[Extract provided — start]
Feels Blind Literary, Issue #5
Winter 2021

Stairs To by photographer Chris Biles

 

Winter 2021 Contributors



Note from the Editor in Chief

While I ended election night in 2016 crying and drinking straight from a bottle of wine with one of my best friends, over the next 24 hours I got to work. I put the pieces in place to launch Feels Blind Literary; I planned a benefit for Safe Harbor and Health Brigade, two local nonprofits that serve communities I knew would be directly impacted by a Trump presidency; and I had four difficult but necessary back-to-back conversations with my college students, I still have no idea how I managed to get through those classes or start planning a benefit and a magazine, working on zero hours of sleep. I was running on pure adrenaline, fueled by anger and uncertainty.
[Extract provided — finish]
[Dataset content — start]
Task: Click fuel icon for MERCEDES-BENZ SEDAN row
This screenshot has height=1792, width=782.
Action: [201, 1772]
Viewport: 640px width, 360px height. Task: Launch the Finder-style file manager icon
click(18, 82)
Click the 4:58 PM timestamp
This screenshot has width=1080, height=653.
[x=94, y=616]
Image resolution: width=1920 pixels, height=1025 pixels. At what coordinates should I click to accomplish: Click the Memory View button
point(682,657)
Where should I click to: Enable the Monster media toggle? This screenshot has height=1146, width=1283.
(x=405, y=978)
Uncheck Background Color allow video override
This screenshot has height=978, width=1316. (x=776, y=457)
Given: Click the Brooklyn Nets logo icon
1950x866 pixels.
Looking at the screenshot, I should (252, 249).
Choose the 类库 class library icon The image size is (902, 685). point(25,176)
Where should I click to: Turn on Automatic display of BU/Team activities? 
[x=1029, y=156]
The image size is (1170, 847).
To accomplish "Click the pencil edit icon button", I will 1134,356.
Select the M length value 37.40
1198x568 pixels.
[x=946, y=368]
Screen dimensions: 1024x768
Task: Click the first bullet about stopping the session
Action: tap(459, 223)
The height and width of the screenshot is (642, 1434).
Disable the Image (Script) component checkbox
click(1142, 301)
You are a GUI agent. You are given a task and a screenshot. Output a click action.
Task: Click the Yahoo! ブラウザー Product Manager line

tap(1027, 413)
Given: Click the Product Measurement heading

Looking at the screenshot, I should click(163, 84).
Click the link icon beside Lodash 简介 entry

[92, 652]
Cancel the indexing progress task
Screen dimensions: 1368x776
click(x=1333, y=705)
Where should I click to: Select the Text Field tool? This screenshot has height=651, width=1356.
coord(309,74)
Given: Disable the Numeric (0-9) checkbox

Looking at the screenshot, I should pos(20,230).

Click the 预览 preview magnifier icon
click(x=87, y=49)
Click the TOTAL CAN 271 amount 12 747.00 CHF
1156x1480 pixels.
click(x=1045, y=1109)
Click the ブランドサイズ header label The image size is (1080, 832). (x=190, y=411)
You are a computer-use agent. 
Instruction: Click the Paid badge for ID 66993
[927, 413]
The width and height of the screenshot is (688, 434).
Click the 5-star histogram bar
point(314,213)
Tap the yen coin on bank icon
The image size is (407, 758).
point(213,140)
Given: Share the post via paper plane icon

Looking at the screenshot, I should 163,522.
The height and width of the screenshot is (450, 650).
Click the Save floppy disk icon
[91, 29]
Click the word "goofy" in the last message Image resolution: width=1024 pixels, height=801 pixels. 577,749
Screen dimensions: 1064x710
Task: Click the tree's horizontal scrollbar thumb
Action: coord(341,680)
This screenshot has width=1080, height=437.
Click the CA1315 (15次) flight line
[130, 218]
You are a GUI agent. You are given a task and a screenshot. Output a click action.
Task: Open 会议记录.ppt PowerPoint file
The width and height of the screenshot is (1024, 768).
[Dataset content — finish]
* _Task instructions_
1. Please say whether each statement agrees with the editor's note, answering yes or no and quoting the deciding words: (a) The writer began setting up Feels Blind Literary within a day of election night in 2016. (b) The benefit the writer planned was for a single local nonprofit. (c) The writer had a full night's sleep before the conversations with the college students.
2. Carry the editor's note forward from its final sentence.

* _Expected results_
1.
(a) Yes: "over the next 24 hours I got to work. I put the pieces in place to launch Feels Blind Literary"
(b) No: "a benefit for Safe Harbor and Health Brigade, two local nonprofits"
(c) No: "working on zero hours of sleep"

2.
Four years with Trump at our helm proved worse than I could have ever imagined during those 24 hours in 2016, however—children in cages, family separations, forced sterilizations at the border, equating white supremacists with peaceful protestors, politicizing a public health crisis that’s resulted in the deaths of over 300,000 Americans and counting. Still, I launched Feels Blind as a direct response to Trump, seeing the project as one small way to elevate the voices I was certain his regime would try to silence, and since I repeatedly have witnessed these voices refusing to stay quiet in too many ways to count. As a result, a large percentage of our population finally started listening to #BLM activists, agreeing there needs to be systematic changes to policing in this country. A record number of people voted in the general election and Trump was defeated, first when President-elect Joe Biden was named the projected winner on November 7th, then time and time again in the courts and via recounts. Black female activists largely were responsible for flipping Georgia blue and have the chance to do so again in the January Senate runoffs. Two COVID-19 vaccines have been authorized. Dr. Kizzmekia Corbett, a Black woman, is the key scientist behind the Moderna vaccine, a vaccine that also was funded in part by Dolly Parton. Personally, I've seen my college students become more civic-minded each semester. I've made many new friends though protesting, volunteering, publishing, and canvassing. I've also had the privilege of working with a badass team of editors and collaborators at Feels Blind, women who support each other and inspire me. Basically, I got comfortable AF in my own skin over these past four years and I've witnessed this happening with mostly everyone I know and love as well, many continuing to speak out or discovering their activist voices for the first time.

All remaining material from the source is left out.